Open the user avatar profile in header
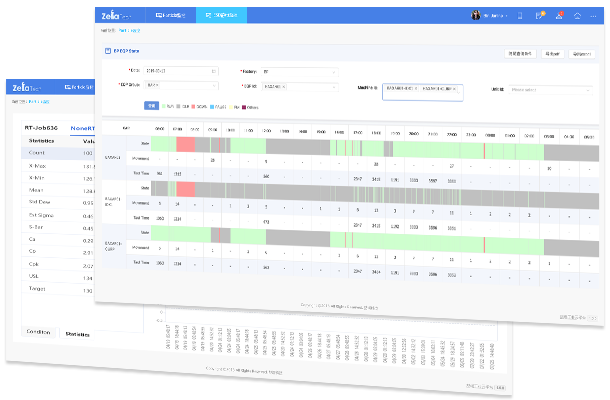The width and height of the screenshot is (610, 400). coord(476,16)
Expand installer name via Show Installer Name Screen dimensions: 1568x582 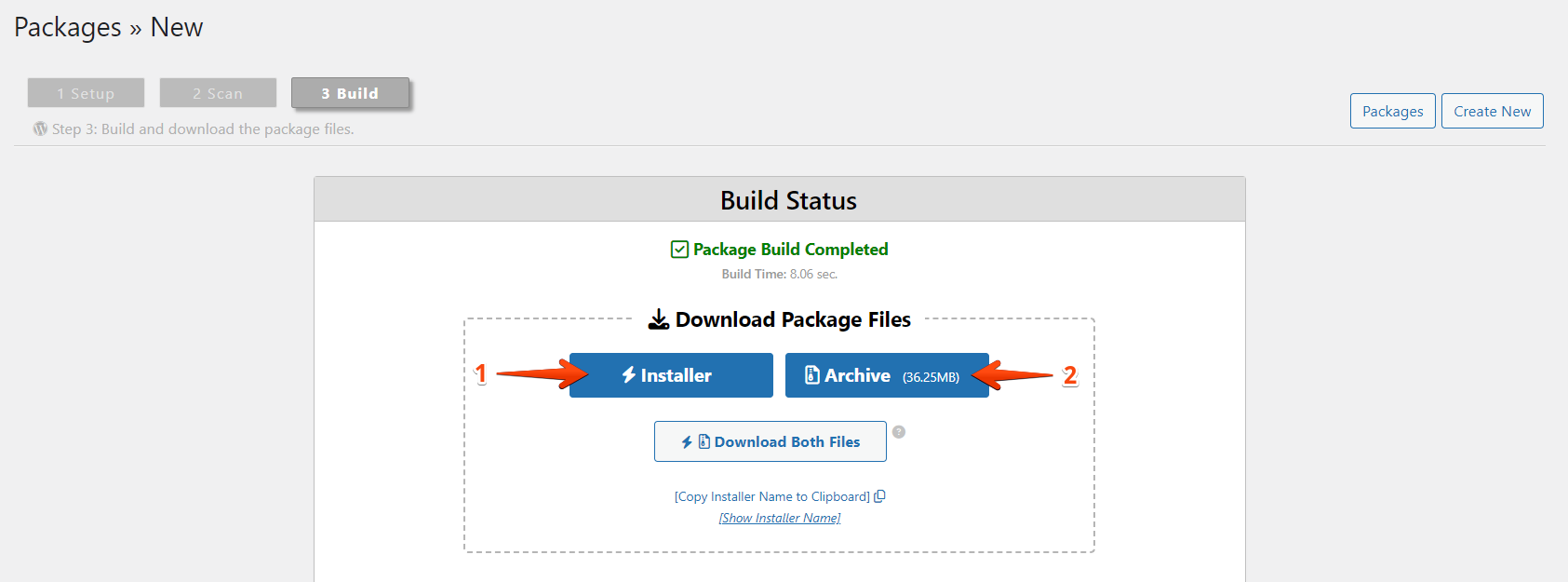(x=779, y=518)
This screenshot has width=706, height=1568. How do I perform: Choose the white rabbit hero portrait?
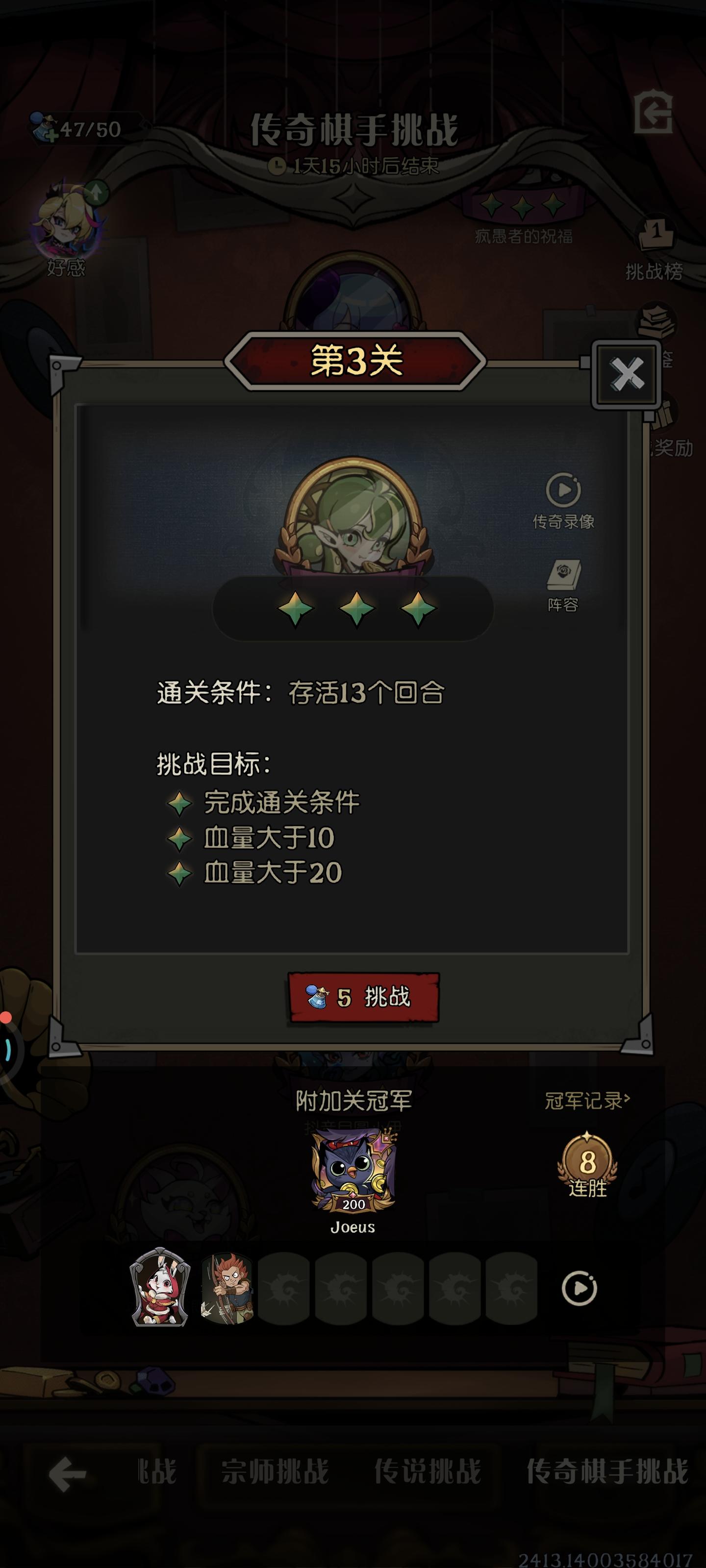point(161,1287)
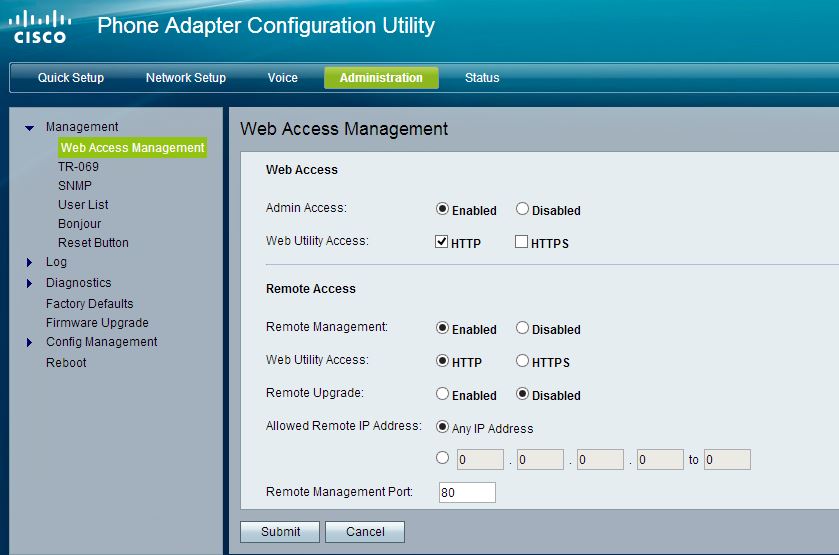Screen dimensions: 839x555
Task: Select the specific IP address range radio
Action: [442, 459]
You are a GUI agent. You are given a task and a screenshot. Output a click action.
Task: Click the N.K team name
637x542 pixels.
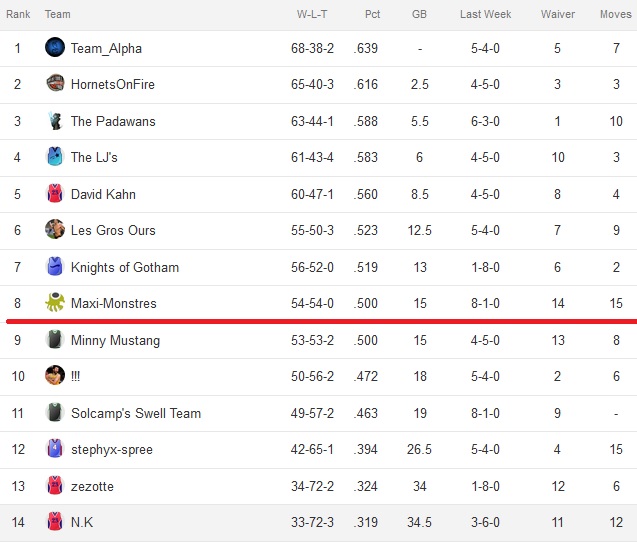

**Task brief:** Exactly reproduce the lines above, starting at the one that contains "This screenshot has" and ending at the one that contains "You are a GUI", both inclusive; leave the pictures out and add no other lines.

**Answer area:**
This screenshot has width=706, height=1568. How do I perform: Choose the white rabbit hero portrait?
point(161,1287)
Screen dimensions: 839x555
Task: Select the specific IP address range radio
Action: [442, 459]
You are a GUI agent. You are given a task and a screenshot. Output a click action.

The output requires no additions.